1840 – Abdu'l-Karim’s dream about the coming Revelation of The Bab

"One night, on the eve of the day of Arafih, in the year 1255 A.H.,[1] I was so wrapt in prayer that I seemed to have fallen into a trance. There appeared before me a bird, white as the snow, which hovered above my head and alighted upon the twig of a tree beside me. In accents of indescribable sweetness, that bird voiced these words: 'Are you seeking the Manifestation, O Abdu'l-Karim? Lo, the year '60.' Immediately after, the bird flew away and vanished. The mystery of those words greatly agitated me. The memory of the beauty of that vision lingered long in my mind. I seemed to have tasted all the delights of Paradise. My joy was irrepressible.

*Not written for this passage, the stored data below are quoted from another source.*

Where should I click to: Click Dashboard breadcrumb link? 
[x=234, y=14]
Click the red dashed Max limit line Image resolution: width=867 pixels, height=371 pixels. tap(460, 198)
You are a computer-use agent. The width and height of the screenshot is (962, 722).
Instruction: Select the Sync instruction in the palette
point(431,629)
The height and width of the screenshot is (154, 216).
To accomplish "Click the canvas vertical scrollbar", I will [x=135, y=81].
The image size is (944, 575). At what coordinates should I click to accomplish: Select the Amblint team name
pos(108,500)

[1 The night preceding February 13, 1840 A.D.    (Shoghi Effendi, The Dawn-Breakers, p. 166)
Note: the year ‘60’ is 1844 in the Julian Calendar – The Year The Bab Declared His Mission.

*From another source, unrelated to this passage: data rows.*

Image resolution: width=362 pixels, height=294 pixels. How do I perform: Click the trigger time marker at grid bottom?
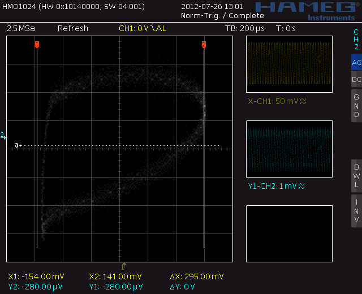pos(123,265)
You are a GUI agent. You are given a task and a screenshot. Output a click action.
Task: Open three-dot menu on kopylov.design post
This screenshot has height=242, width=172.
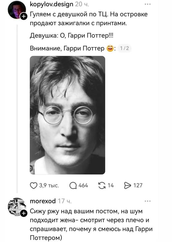(147, 4)
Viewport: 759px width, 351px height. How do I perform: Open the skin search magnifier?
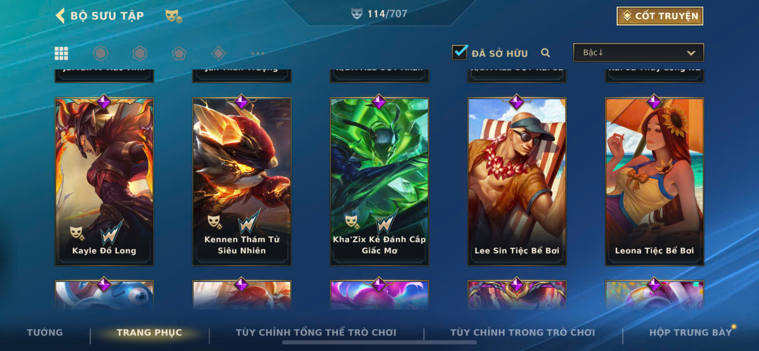545,53
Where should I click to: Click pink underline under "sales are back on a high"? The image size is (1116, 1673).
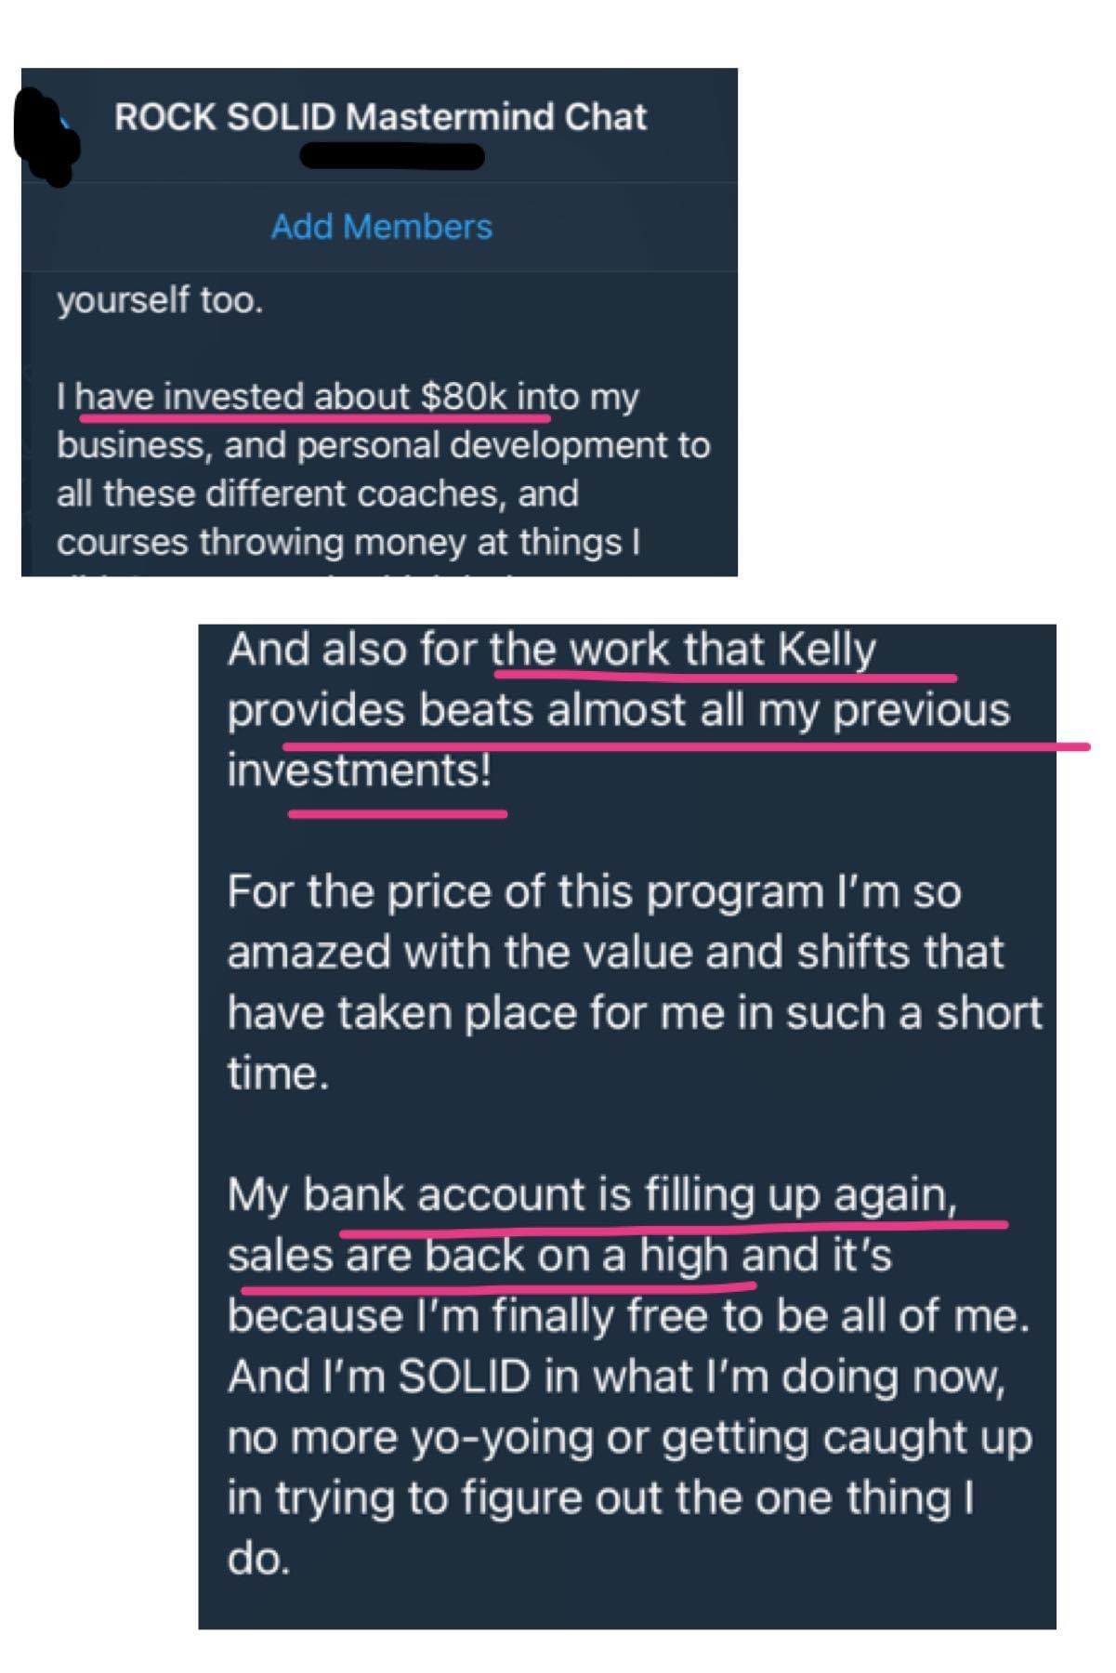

1913 - ADDRESS DELIVERED BY ABDUL BAHA - To the Paris Theosophical Society, at the Theosophical Headquarters, 59 Avenue de la Bourdonnois,
(Abdu'l-Baha, Divine Philosophy, p. 165)


1 comment:

forough sanai said...

Who was this `Abdu'l-Karim?
He Was an uneducated cloth-seller, named Aqa `Abdu'l-Karim who thought the faith to Mírzá Abu'l-Faḍl-i-Gulpáygání (1844–1914).`Abdu'l-Bahá frequently addressed him as Abu'l-Fada'il (progenitor of virtues).Abu'l-Fada'il was the foremost Bahá'í scholar who helped spread the Bahá'í Faith in Egypt, Turkmenistan, and the United States
http://en.wikipedia.org/wiki/M%C3%ADrz%C3%A1_Abu'l-Fadl

"...Mírzá Abu'l-Fadl's first encounters with Bahá'ís was in the beginning of 1876 during his time in Tehran. Abu'l-Fadl, at one point, met an uneducated cloth-seller, named Aqa `Abdu'l-Karim, with whom he would have discussions over difficult religious questions. Over time Abu'l-Fadl came to appreciate `Abdu'l-Karim's keenness and moral qualities, but when eventually he learnt that `Abdu'l-Karim was a Bahá'í and that the points he was making were predominantly derived from Bahá'í scripture, Abu'l-Fadl was saddened.[1] Abu'l-Fadl, however, became curious about the Bahá'í Faith, and asked to meet other Bahá'ís. There is a famous story of Mírzá Abu'l-Fadl's meeting with a Bahá'í blacksmith..."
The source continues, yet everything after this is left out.